[Tasks to carry out]
- A) Can you repeat the related-party policy excerpt word for word, starting at "4.             Ordinary-course expenses, advances" and stopping after "by the Board."?
- B) How would this sentence from the related-party policy excerpt read in Spanish: "Unless there are special or unusual benefits to the Related Party in a proposed transaction, the following categories of Related Party Transactions do not need to be presented to the Approval Authority for review and approval under this Policy:"?

[Supplied passage]
+ + +

Unless there are special or unusual benefits to the Related Party in a proposed transaction, the following categories of Related Party Transactions do not need to be presented to the Approval Authority for review and approval under this Policy:

1.            Employment of executive officers: Any employment by us of an executive officer if:

·the executive officer is a “named executive officer” whose compensation must be reported in our proxy statement; or

·the executive officer is not an immediate family member of another executive officer or director, the related compensation would be reported in our proxy if the executive officer were a “named executive officer,” and the Company’s Board;

2.             Director compensation: Any compensation paid to a director (in such capacity) if the compensation is required to be reported in our proxy statement;

3.            Transactions where all stockholders receive proportional benefits: Any transaction in which the Related Party’s interest arises solely from the ownership of our capital shares and all holders of our capital shares receive the same benefit on a pro rata basis (e.g., dividends);

4.             Ordinary-course expenses, advances and reimbursements: Ordinary-course business travel and expenses, advances and reimbursements; and

5.             Indemnification: Indemnification payments and other payments made pursuant to (a) directors and officers insurance policies, (b) our formation document or charter (as may be amended and/or restated from time to time), and/or (c) any other policy or agreement approved by the Board.

+ + +

[Collected data]

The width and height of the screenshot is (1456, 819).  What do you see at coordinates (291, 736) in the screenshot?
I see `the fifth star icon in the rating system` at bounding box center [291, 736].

+ + +

[Responses to the exercise]
- A)
4.             Ordinary-course expenses, advances and reimbursements: Ordinary-course business travel and expenses, advances and reimbursements; and

5.             Indemnification: Indemnification payments and other payments made pursuant to (a) directors and officers insurance policies, (b) our formation document or charter (as may be amended and/or restated from time to time), and/or (c) any other policy or agreement approved by the Board.

- B) Salvo que existan beneficios especiales o inusuales para la Parte Relacionada en una transacción propuesta, las siguientes categorías de Transacciones con Partes Relacionadas no necesitan presentarse a la Autoridad de Aprobación para su revisión y aprobación en virtud de esta Política: